**The task:**
Reproduce the passage below on solar-heated volatile recovery and dust fabrication for the mass driver word for word, in its entirety.
+++ Document extract
The energy requirements depend on the recovery rate, which is dominated by the heat of vaporization of water. Considering the various heat capacities of the phases, about 200 cal/g are required to raise raw C2 carbonaceous matrix material to about 700o C and to vaporize the volatile components. A 4-kg/sec throughput would require a solar collector about 60 m on a side focused on a collector area about 60 m across. Dust entrained in a carrier gas (~2-10 kg/m3) is introduced into a heat-exchange system at the mirror focus for a period of 30-60 sec. The dust is separated from the gas by a cyclonic separation (dust settles rapidly to the outer wall of a curved conduit). Counterflow of gas and dust is used to heat incoming stream and cool outgoing stream. The gas stream is directed to a shaded heat exchanger and into a storage tank that also serves as a heat exchanger. To condense all products to ~200 K, a radiator area must be about 100 m on a side. The heat released by condensing water may limit the total volatile recovery program. A double condenser system may solve some of this difficulty; the first tank operates near 250 K and precipitates much of the H2O (depending on vapor pressure) and hydrocarbons. A second tank operating near 150 K and at slightly elevated pressure condenses the remaining H2O and CO2 vapors (see fig. 10). The metallic sand is stored in both tanks to increase the thermal conductivity of the ices.
Dust fabrication for the mass driver- The dust fraction of the cooled product is delivered to a storage tank, then to either the mass-driver loading point or to a central fabricating facility. The dust is separated from the entraining gas and is stamped or poured into appropriate molds. The character of these mold requirements is presently unspecified. However, laboratory experience has shown that relatively low pressures are required to form a reasonably solid pellet.
++++++
+++ Dataset content
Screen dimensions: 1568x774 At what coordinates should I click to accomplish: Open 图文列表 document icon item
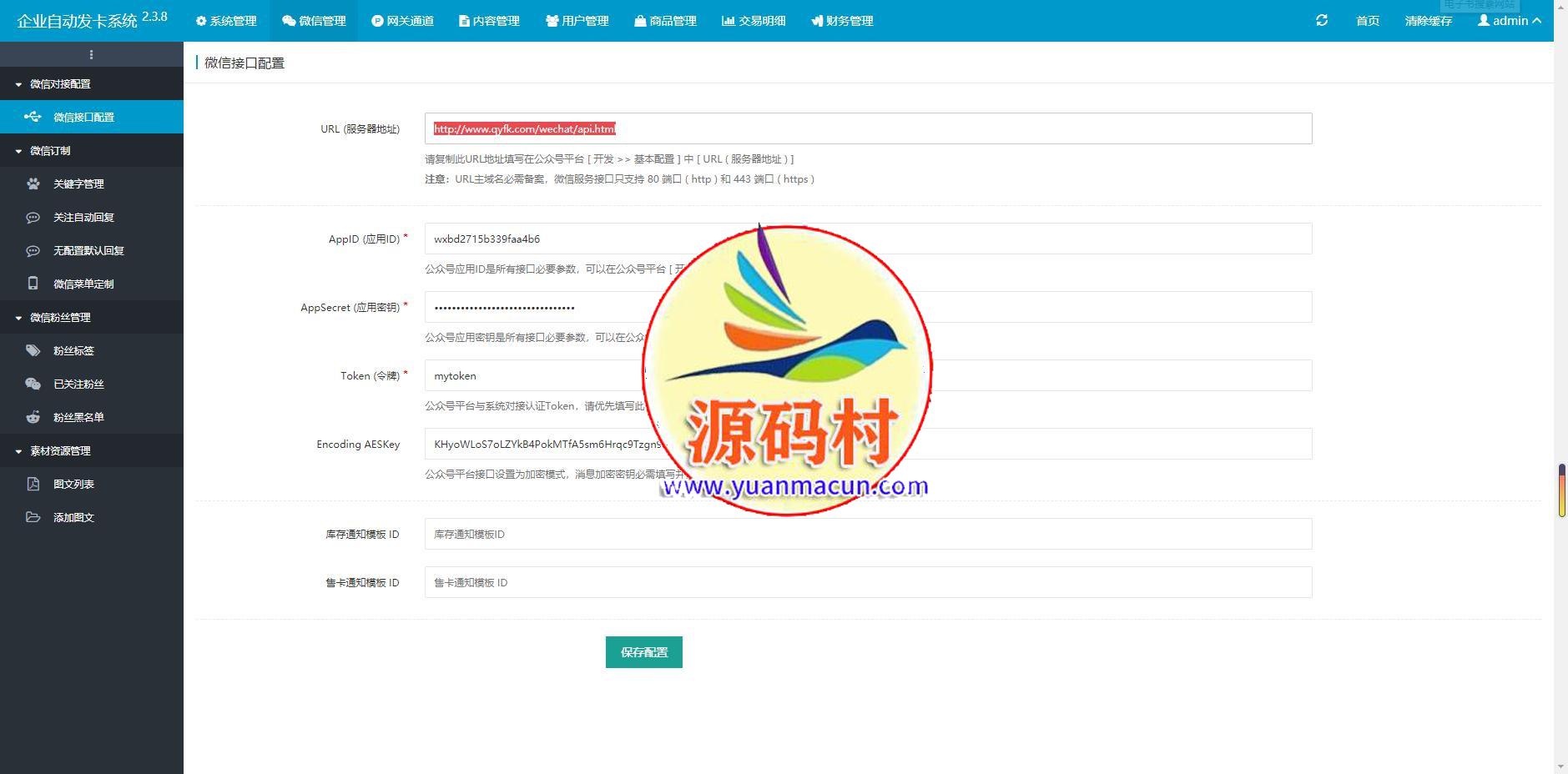point(73,484)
++++++
**Task answer:**
The energy requirements depend on the recovery rate, which is dominated by the heat of vaporization of water. Considering the various heat capacities of the phases, about 200 cal/g are required to raise raw C2 carbonaceous matrix material to about 700o C and to vaporize the volatile components. A 4-kg/sec throughput would require a solar collector about 60 m on a side focused on a collector area about 60 m across. Dust entrained in a carrier gas (~2-10 kg/m3) is introduced into a heat-exchange system at the mirror focus for a period of 30-60 sec. The dust is separated from the gas by a cyclonic separation (dust settles rapidly to the outer wall of a curved conduit). Counterflow of gas and dust is used to heat incoming stream and cool outgoing stream. The gas stream is directed to a shaded heat exchanger and into a storage tank that also serves as a heat exchanger. To condense all products to ~200 K, a radiator area must be about 100 m on a side. The heat released by condensing water may limit the total volatile recovery program. A double condenser system may solve some of this difficulty; the first tank operates near 250 K and precipitates much of the H2O (depending on vapor pressure) and hydrocarbons. A second tank operating near 150 K and at slightly elevated pressure condenses the remaining H2O and CO2 vapors (see fig. 10). The metallic sand is stored in both tanks to increase the thermal conductivity of the ices.
Dust fabrication for the mass driver- The dust fraction of the cooled product is delivered to a storage tank, then to either the mass-driver loading point or to a central fabricating facility. The dust is separated from the entraining gas and is stamped or poured into appropriate molds. The character of these mold requirements is presently unspecified. However, laboratory experience has shown that relatively low pressures are required to form a reasonably solid pellet.